Lifting People Out of Homelessness
March 17, 2020 by Melissa Crowe
More than half a million people in the U.S. are homeless on a given night.
No one is in a better position to help address this serious problem than the public sector.
As public officials look for solutions to lift people out of homelessness, three major factors continue emerging that play an unfair role in this crisis. They are addiction, behavioral health, and housing affordability.
To implement effective solutions, those with the power to spark change must have a 360-degree view of what’s at hand. They must be able to see the unintended consequences from well-intentioned policies and workflows, as well as the gaps between them. Disconnected workflows result in disconnected communities.

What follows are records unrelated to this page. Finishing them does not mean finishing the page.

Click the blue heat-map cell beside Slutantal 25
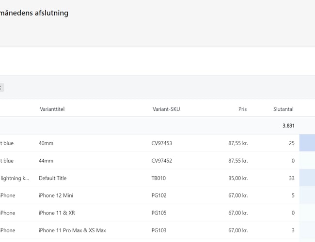Viewport: 315px width, 242px height. (x=307, y=143)
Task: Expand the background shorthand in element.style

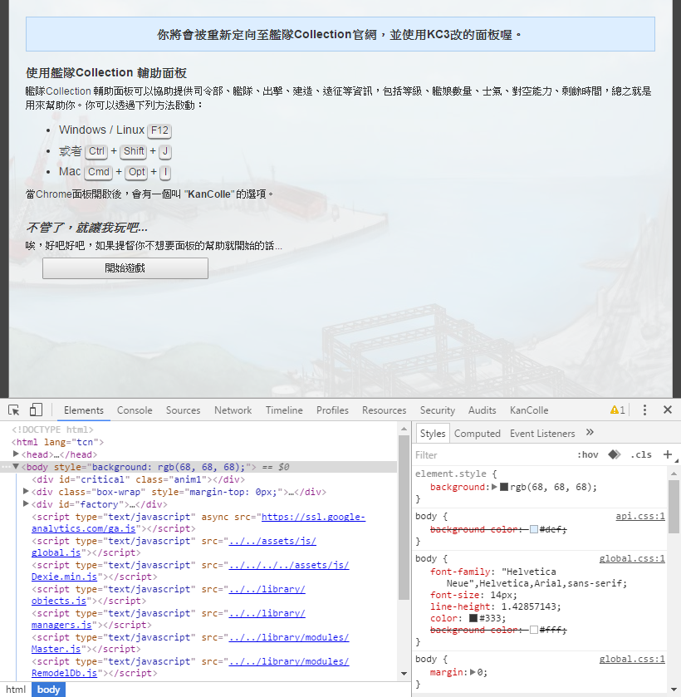Action: [493, 487]
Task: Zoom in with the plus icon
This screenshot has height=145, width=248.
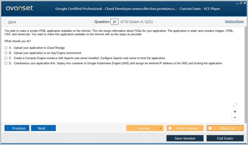Action: (x=235, y=112)
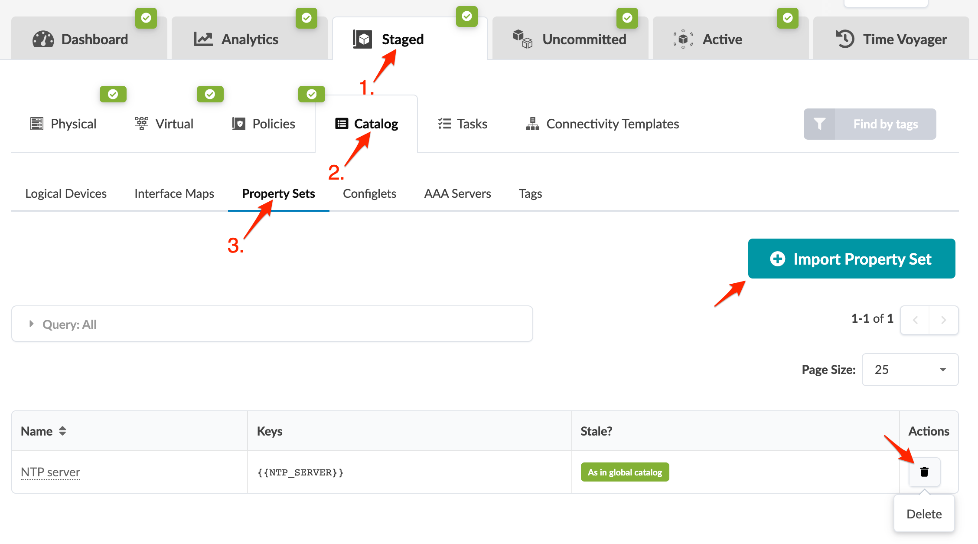Click the Analytics chart icon
Viewport: 978px width, 544px height.
203,39

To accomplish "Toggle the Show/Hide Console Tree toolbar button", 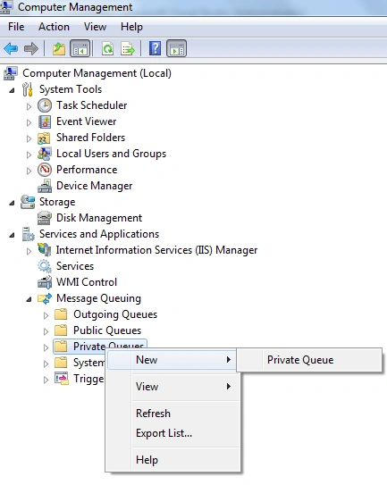I will [80, 48].
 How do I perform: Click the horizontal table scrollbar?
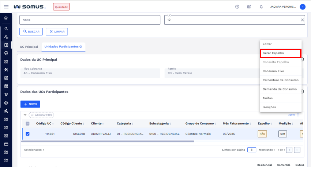click(110, 141)
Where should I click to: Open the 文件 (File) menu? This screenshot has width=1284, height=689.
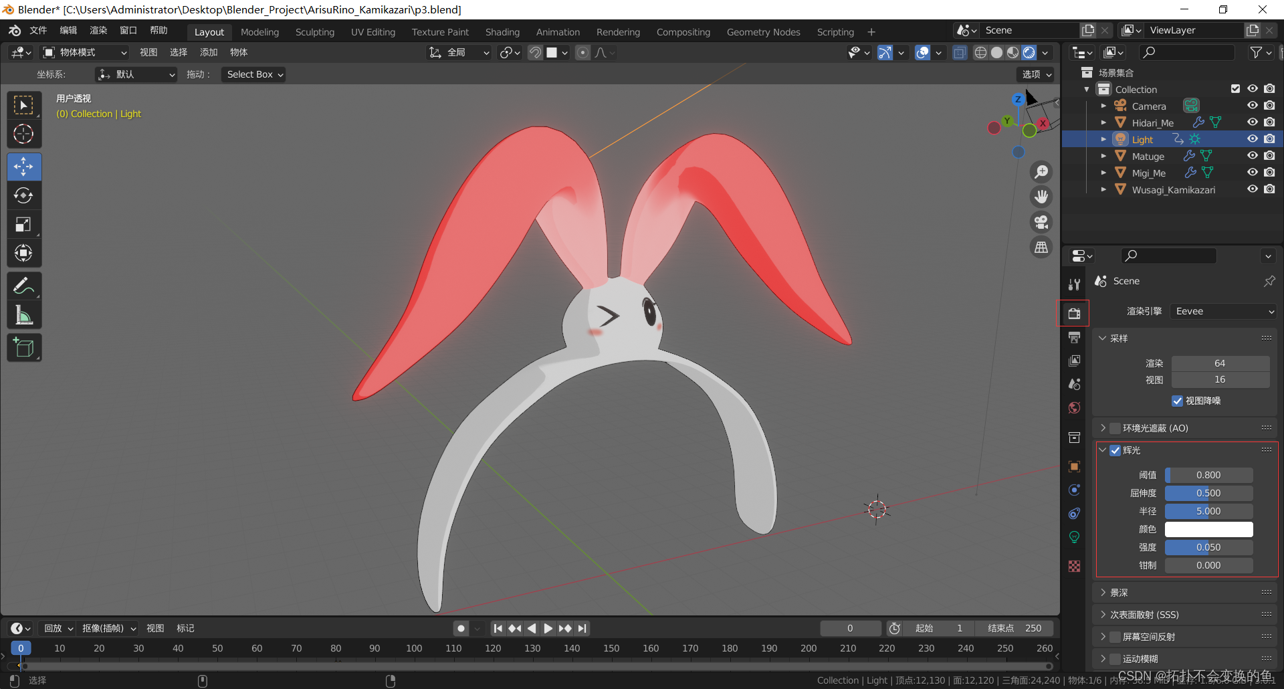pos(38,31)
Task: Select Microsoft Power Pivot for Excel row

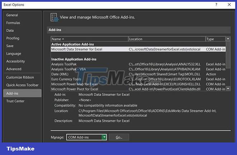Action: [x=75, y=89]
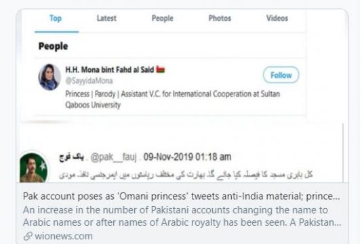
Task: Switch to the Top tab
Action: [x=56, y=18]
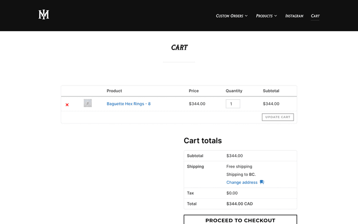Viewport: 358px width, 224px height.
Task: Focus the quantity input field
Action: [233, 104]
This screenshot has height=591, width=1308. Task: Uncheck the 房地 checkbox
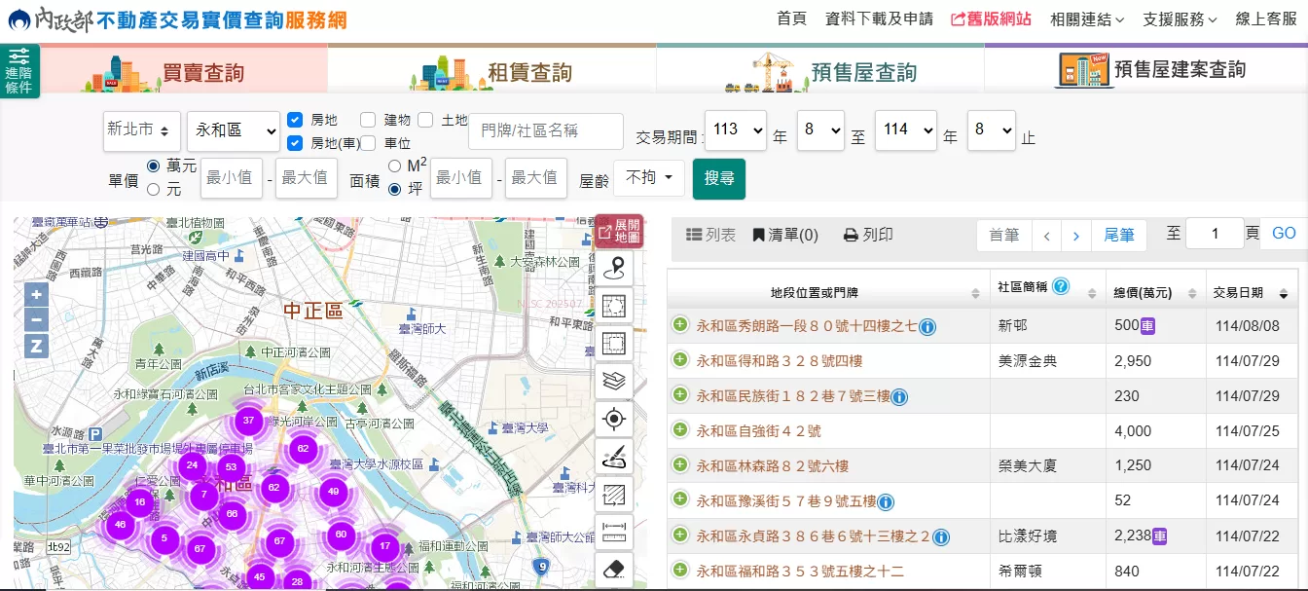(x=296, y=120)
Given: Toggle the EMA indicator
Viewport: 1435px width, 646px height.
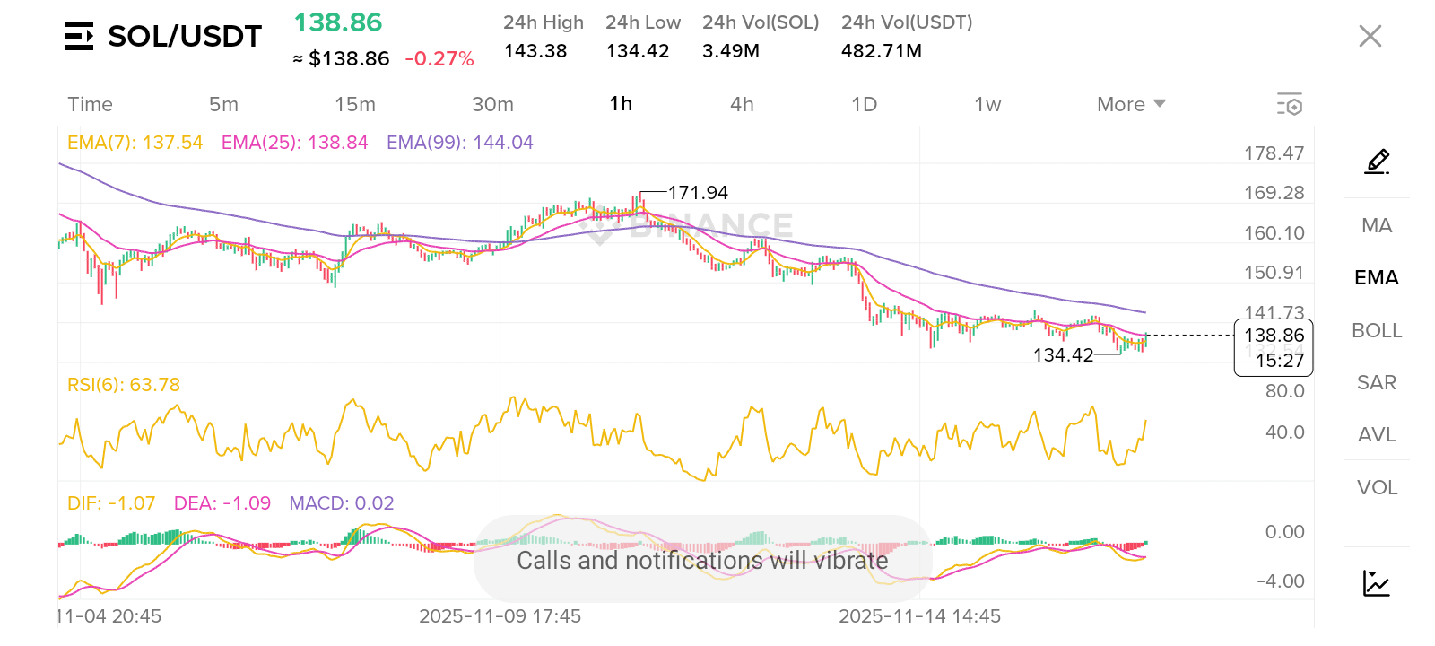Looking at the screenshot, I should [1377, 278].
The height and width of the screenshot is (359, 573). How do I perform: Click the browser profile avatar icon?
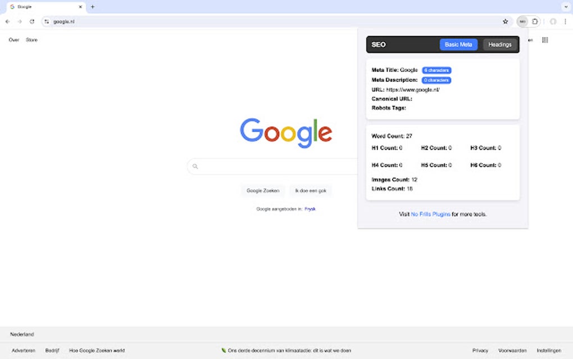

Public officials across the U.S. are leveraging open data and data storytelling to help bring disparate data together in one easy-to-use place to help with the crisis. By giving leaders the ability to communicate and share insights with stakeholders — including first responders, law enforcement, nonprofit groups, and the public — they can begin to address the underlying causes of the problem, the services needed, and the players and programs that must be connected.
Check out some of the dashboards, stories, and resources that are playing a pivotal role in improving response to the homelessness crisis.
Combatting Rising Homelessness in Los Angeles County
Photo credit: Jeff Turner/Flickr
University of Southern California Sol Price School of Public Policy created a data story in partnership with Los Angeles Homeless Services Authority available on USC Price’s Neighborhood Data for Social Change platform, powered by Socrata.
The site brings together data on vulnerable populations, the underlying causes of homelessness, and data on re-housing individuals to provide innovative opportunities for research and policy.
Seattle’s Homelessness Response
Photo credit: Ian d’Andrea/Flickr
Seattle recently launched a new performance site that includes comprehensive data and context that helps human services providers, public health officials, nonprofit groups, researchers, business owners, and other community stakeholders explore progress toward addressing homelessness.
The Seattle Human Services Department is one of the largest contributors to city’s safety net. The department invests more than $70 million in contracts to more than 35 community-based groups.
“While we cannot solve this crisis overnight, we must continue urgent action to make progress,” said Mayor Jenny Durkan in a quote on the city’s site. “We must work together to prevent more people from falling into homelessness, to bring more people off the streets and into safer places, and to pick up garbage, waste, and needles. As we do so, we must be accountable to Seattle taxpayers about the investments we are making, what is working, and where we need to innovate.”
New York City’s HomeStat
Photo credit: Pom’/Flickr
New York City, a pioneer of the stat program, publishes data on its homelessness outreach effort. The city says the program, dubbed HomeStat, is “the most comprehensive street homelessness outreach effort ever deployed in a major American city.”
HomeStat data is published on the city’s open data portal daily, weekly, and monthly through the city’s 311 program. It gives site visitors the ability to drill into the data from the open data portal.
According to the site, “With this information the most accurate real-time reflection of what outreach teams see on the ground every day, the city publicly reports a summary of this precise by-name information on a quarterly basis.”